Convert the part of the records that opens with the line containing "coordinates (512, 194)." and closes with the line containing "The width and height of the screenshot is (728, 511)." into a JSON list of strings, one string per line, with blank lines omitted.

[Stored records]
▬▬▬▬▬▬

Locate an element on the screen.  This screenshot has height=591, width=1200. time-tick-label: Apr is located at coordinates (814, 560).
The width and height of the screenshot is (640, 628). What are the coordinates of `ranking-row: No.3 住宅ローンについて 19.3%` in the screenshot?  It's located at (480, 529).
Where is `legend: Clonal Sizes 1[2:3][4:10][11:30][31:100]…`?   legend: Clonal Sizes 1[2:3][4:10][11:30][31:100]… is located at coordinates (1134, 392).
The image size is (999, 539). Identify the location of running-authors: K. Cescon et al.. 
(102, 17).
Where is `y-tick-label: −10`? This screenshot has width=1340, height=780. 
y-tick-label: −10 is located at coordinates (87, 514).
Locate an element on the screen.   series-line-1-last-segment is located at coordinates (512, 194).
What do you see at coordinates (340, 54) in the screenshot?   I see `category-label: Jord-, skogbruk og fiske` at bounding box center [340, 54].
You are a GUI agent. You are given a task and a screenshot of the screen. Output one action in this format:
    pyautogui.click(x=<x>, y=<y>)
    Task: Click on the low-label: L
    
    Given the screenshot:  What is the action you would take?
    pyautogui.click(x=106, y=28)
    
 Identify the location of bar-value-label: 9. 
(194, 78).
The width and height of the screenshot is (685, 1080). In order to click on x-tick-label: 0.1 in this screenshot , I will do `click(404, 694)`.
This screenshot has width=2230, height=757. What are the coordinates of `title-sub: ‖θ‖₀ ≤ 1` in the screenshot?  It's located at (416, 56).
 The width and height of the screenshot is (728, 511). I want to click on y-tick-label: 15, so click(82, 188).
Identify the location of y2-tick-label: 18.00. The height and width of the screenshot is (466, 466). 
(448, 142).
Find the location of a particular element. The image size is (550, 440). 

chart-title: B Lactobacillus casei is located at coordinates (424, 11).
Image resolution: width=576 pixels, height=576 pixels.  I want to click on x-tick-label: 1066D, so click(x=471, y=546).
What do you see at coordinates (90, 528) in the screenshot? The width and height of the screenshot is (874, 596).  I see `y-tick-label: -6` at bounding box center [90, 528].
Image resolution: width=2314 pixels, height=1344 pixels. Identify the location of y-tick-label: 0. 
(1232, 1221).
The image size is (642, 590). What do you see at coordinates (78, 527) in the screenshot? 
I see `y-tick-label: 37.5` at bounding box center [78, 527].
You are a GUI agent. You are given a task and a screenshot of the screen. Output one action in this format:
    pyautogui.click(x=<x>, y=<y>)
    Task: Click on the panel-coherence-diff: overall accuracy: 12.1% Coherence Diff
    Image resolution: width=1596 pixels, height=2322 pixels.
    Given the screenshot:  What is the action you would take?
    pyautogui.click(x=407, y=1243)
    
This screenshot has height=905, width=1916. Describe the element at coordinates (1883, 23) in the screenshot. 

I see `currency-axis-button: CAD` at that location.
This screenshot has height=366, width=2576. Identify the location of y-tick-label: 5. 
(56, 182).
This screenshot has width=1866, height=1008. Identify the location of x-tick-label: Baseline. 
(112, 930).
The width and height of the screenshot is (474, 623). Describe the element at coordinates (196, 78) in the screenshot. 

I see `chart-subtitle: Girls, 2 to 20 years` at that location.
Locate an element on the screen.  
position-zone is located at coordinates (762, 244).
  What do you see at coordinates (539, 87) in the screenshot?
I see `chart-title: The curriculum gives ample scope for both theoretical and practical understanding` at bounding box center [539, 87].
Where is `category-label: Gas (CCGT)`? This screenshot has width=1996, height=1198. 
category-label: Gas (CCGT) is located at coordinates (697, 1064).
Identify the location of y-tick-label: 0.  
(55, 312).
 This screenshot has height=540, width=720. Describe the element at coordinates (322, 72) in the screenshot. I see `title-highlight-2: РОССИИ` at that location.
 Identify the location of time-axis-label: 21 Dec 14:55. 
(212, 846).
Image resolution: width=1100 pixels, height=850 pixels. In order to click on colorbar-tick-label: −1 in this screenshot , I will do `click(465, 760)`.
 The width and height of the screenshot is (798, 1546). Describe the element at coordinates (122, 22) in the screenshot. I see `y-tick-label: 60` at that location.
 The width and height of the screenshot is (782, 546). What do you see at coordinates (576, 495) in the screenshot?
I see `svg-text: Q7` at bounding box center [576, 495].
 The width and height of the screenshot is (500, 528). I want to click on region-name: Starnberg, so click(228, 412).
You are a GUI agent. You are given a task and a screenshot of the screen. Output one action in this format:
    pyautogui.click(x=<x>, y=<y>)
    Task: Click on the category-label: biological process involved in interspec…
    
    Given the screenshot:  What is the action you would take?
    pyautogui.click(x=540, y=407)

▬▬▬▬▬▬

REPLY ::
[
  "Locate an element on the screen.   series-line-1-last-segment is located at coordinates (512, 194).",
  "What do you see at coordinates (340, 54) in the screenshot?   I see `category-label: Jord-, skogbruk og fiske` at bounding box center [340, 54].",
  "You are a GUI agent. You are given a task and a screenshot of the screen. Output one action in this format:",
  "    pyautogui.click(x=<x>, y=<y>)",
  "    Task: Click on the low-label: L",
  "    Given the screenshot:  What is the action you would take?",
  "    pyautogui.click(x=106, y=28)",
  " Identify the location of bar-value-label: 9. ",
  "(194, 78).",
  "The width and height of the screenshot is (685, 1080). In order to click on x-tick-label: 0.1 in this screenshot , I will do `click(404, 694)`.",
  "This screenshot has width=2230, height=757. What are the coordinates of `title-sub: ‖θ‖₀ ≤ 1` in the screenshot?  It's located at (416, 56).",
  " The width and height of the screenshot is (728, 511). I want to click on y-tick-label: 15, so click(82, 188)."
]